The Dancing Wolf Gallery

The town of Elbert comes upon you suddenly as you round a gentle curve and leave behind wide open spaces for the black pines. It’s not hard to imagine this town at the turn of the century, when horse-drawn carriages parked in front of the Mercantile.

Now, the town is home to many small businesses, including the Dancing Wolf Gallery. Full of Indian art, antiques, and unusual pieces, its owner, Debra Sherman, was delighted to give me an interview.

When asked what prompted her to open an antique shop and gallery, Debra smiles and says, “I have loved ‘old things’ since I was a child. I purchased my first item for resale when I was about 10 years old (a typewriter), and my first Native American item when I was about 8 years old. Since this is a passion for me it just seemed the next step in collecting and learning about antiques. I had opened the first antiques shop in Elbert about 10 years ago but found I didn’t really have the time for it then. I came back some years later and shared a space with another dealer but that wasn’t where God wanted me. Finally when the current location went into bankruptcy and the tenants who were renting didn’t want to buy the building we decided that we loved Elbert enough to take a chance on this property. It has been a wonderful adventure and we love being here.”

Her favorite part of the job is the “search” and to “save” items from a tragic fate. “You never know what someone will bring into the shop to find out about, or what you might find that is interesting at an estate sale or garage sale,” she says. Debra also loves to do research. She just finished preparing a large appraisal for a client on Navajo rugs and, she adds, her eyes twinkling, “That was a blast! I have also met the most fascinating people. Everyone has a unique story and history. It is fun talking with customers about their past, what they collect, how they got into collecting and their history. The people who love the type of things I sell are the best folks anywhere. We have a lot in common and share a common passion. Many of my customers have become good friends and I am blessed to be able to say that.”

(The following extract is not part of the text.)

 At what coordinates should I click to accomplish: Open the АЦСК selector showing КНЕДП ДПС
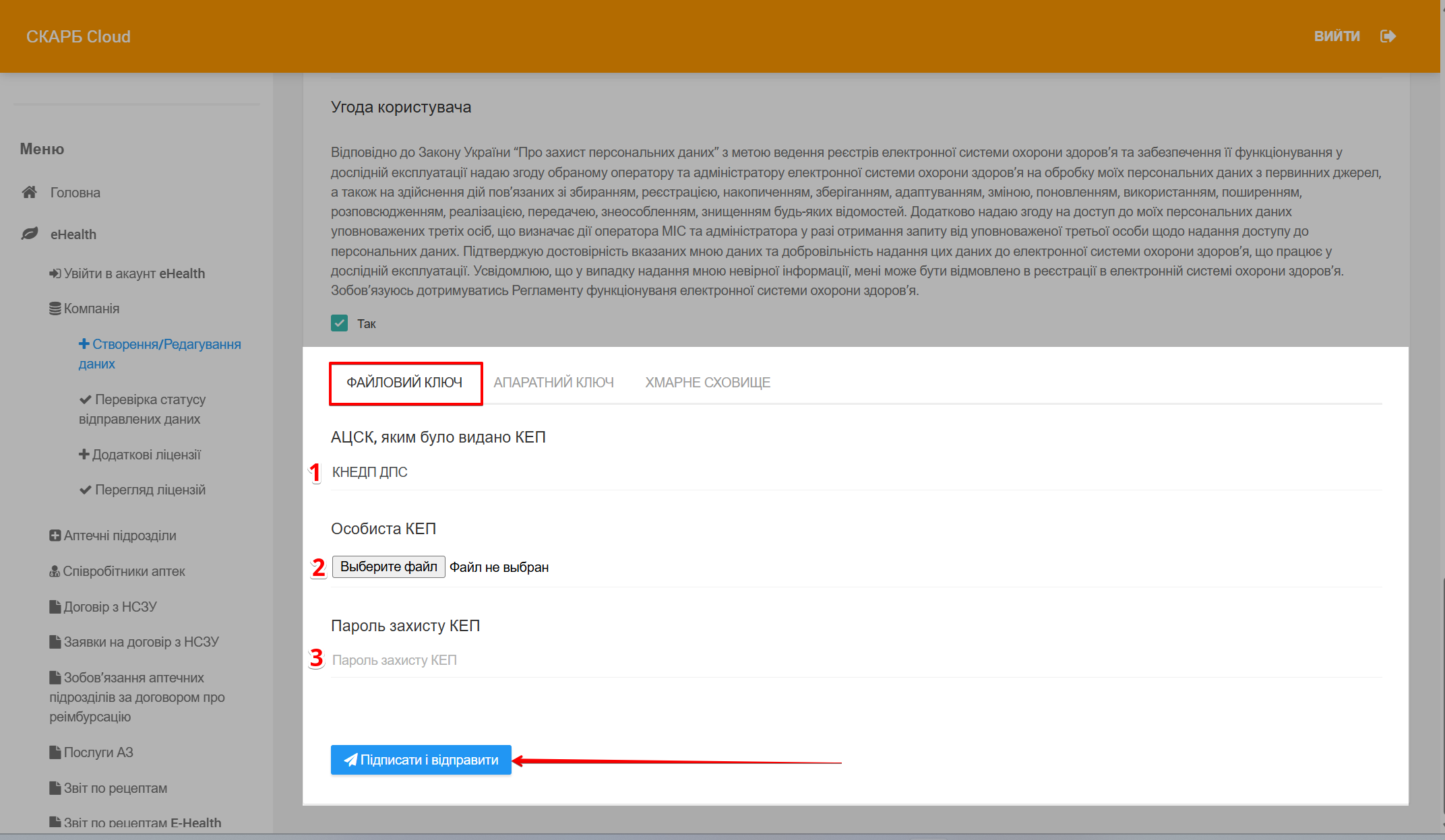coord(856,472)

When shopping for unique items to feature in her store, Debra has strong criteria: it must have some antique or historical value. She runs an “antiques” store; she also looks for interesting smalls or gift items, but it should be something that not everyone has. For example, she has a coping saw from the early 1900s, barn doors from an old historic barn in Elbert County, artwork by listed artists, and her Native American jewelry is primarily from the 1960s and earlier. She has vintage items as well (from the 1940-1960s), because she knows younger collectors are interested in this timeframe. Also, lots of cowboy and Indian items. Deb says, “Even though I grew up on the southern California beaches surfing and playing volleyball, I was mostly a ‘tomboy’ and rode my horse every day and watched Gunsmoke and Bonanza religiously!”

I ask her what first interested her in art and antiques and she thinks about it for a moment. “It was probably the time I spent with my Daddy. He started off as a ‘horse trader’ in Old West guns and coins when I was a little girl,” she says. “I would go with him to his stops and hear the stories about the historic guns he sold and traded. It captured my imagination hearing about gunfighters, the Texas Rangers, mountain men, and the cavalry. I always loved horses so I gravitated toward old saddles, bridles, etc. I owned every ‘horse’ magazine that a girl from southern California could get her hands on and then moved on to historic Old West novels, etc. I would say it was just a gene that I was born with. I always buy old stuff for my house and always have. I can’t imagine living any other way.”

As a child, Debra’s folks traveled back and forth on the famous “Route 66” and she just had to stop at all the “trading posts.” She saved money from raking leaves and washing cars for those times. “My first little basket was a Papago for $8, an enormous amount for me, but I had to have it,” she laughs. “That love of Native American art has only grown with the passing years. I am always amazed at how a Native American woman can pick the materials or shear the sheep for wool, dry them, dye them and make a fabulous rug or basket.”

The art world opened up to Debra a little later in life after a trip to Paris with a girl friend in the 1980s. Impressionism was something new for her and it lead to more museums, books, magazines, etc. Although her shop has quite a bit of western art, it also has some cool modern pieces and folk art too. “That has recently become a passion,” she admits. “I love the old stuff made as ‘make do’ or using recycled pieces. I have found some interesting ‘prison art’ pieces and ‘tramp or hobo’ art things too.”

When asked what she does in her spare time, Debra chuckles and asks, “What spare time?! I am a busy gal. My husband and I live at the Old Sacred Heart Church in Elbert and we enjoy keeping ‘God’s property’ up. We have a small Bible study in the Old Church on Sunday at 10a.m. and enjoy the fellowship that follows the study. We have two mini donkeys and an old Navajo pony (a rescue) which I enjoy spending time with. I love my two dogs and they bring me lots of pleasure, love, and fun. We like traveling and I am hoping to return to Paris in the future, backpack in the greater Yellowstone area, and camp with friends. I also enjoy being a part of the Elbert Town Committee and friends with the people on that Board. We just completed our Elbert Day Festival and that was a really fun day! And the most fun I can have is the four state long garage sale that runs through Ohio, Kentucky, Tennessee and Alabama! Now that is fun.”